Les résultats indiquent un « mécanisme de réinitialisation », que les auteurs proposent, dans lequel les réseaux du cerveau sont séparés et réassemblés.

«Plusieurs de nos patients, explique le Dr Carhart-Harris, ont décrit la sensation de« réinitialisation »après le traitement et ont souvent utilisé des analogies informatiques: par exemple, l’un a dit qu’il avait l’impression que son cerveau avait été défragmenté; et un autre a dit qu’il se sentait redémarré. « 

«La psilocybine pourrait donner à ces personnes le« coup de pouce »temporaire dont elles ont besoin pour sortir de leur état dépressif, et ces résultats d’imagerie appuient une analogie de« réinitialisation », poursuit le Dr Carhart-Harris.

« Des effets similaires sur le cerveau ont été observés avec la thérapie électroconvulsive », ajoute-t-il.

«Grâce à la collecte de données d’imagerie, nous avons été en mesure de fournir une fenêtre sur les effets du traitement par la psilocybine dans le cerveau des patients atteints de dépression chronique», explique le Dr Carhart-Harris.

« D’après ce que nous savons de diverses études d’imagerie cérébrale avec des psychédéliques, et en tenant compte de ce que les gens disent de leurs expériences, il se peut que les psychédéliques ‘réinitialisent’ les réseaux cérébraux associés à la dépression, leur permettant d’être levés de l’état dépressif. »

Dr. Robin Carhart-Harris

Cependant, les chercheurs notent également les limites de leur étude. La taille de l’échantillon était faible, il n’y avait pas de groupe de contrôle, et ils n’appliquaient que plusieurs corrections de tests de manière sélective.

Par conséquent, les études futures devraient «remettre en question et développer» les résultats de cette recherche, écrivent les auteurs.

Le Dr Nutt est d’accord: «Des études plus approfondies sont nécessaires pour voir si cet effet positif peut être reproduit chez un plus grand nombre de patients, mais ces résultats initiaux sont excitants et offrent une autre piste de traitement à explorer.

Les chercheurs mettent également en garde contre les patients qui tentent de prendre des médicaments par eux-mêmes. Ils soulignent que pour utiliser le composé psychoactif à des fins de traitement, un cadre thérapeutique spécial est nécessaire.

Perspectives Récentes et Recherches Futures

En 2024, des études supplémentaires sont en cours pour explorer davantage le potentiel de la psilocybine dans le traitement de la dépression. Des recherches récentes ont montré des résultats encourageants, suggérant que la psilocybine pourrait non seulement soulager les symptômes dépressifs, mais aussi favoriser des changements durables dans la façon dont le cerveau traite les émotions.
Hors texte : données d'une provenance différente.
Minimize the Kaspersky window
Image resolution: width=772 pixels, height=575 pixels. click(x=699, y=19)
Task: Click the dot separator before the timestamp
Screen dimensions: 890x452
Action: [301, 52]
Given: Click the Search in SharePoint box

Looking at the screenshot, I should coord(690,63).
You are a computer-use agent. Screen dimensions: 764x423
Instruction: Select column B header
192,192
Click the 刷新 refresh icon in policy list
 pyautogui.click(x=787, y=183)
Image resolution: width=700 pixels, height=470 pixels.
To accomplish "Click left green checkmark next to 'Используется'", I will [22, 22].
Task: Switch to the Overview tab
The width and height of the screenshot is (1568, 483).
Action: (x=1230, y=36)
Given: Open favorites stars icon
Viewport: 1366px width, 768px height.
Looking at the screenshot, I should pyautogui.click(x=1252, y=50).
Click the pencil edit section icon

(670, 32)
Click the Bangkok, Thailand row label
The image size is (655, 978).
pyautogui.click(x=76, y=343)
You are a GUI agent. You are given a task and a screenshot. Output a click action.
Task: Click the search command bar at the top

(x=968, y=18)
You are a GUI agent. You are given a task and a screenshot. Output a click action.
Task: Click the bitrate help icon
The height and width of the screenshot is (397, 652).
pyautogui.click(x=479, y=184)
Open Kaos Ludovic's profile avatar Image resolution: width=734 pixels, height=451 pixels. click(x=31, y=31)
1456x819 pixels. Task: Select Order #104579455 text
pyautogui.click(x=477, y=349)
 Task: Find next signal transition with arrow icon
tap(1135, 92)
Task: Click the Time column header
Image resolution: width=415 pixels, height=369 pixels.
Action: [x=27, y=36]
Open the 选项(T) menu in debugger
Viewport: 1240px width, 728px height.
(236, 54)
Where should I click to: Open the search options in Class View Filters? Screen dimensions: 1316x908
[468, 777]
Des essais cliniques plus larges, avec des échantillons diversifiés, sont nécessaires pour approfondir notre compréhension des mécanismes d’action de la psilocybine. Par ailleurs, des études évaluant les effets à long terme du traitement et la manière dont il pourrait être intégré dans des pratiques thérapeutiques plus traditionnelles sont essentielles.

Il est également crucial de développer des protocoles de sécurité robustes pour encadrer l’utilisation de la psilocybine, garantissant ainsi que les patients bénéficient d’un soutien approprié tout au long de leur parcours de traitement. Les résultats préliminaires sont prometteurs, mais il est impératif de continuer à aborder cette recherche avec rigueur scientifique et prudence.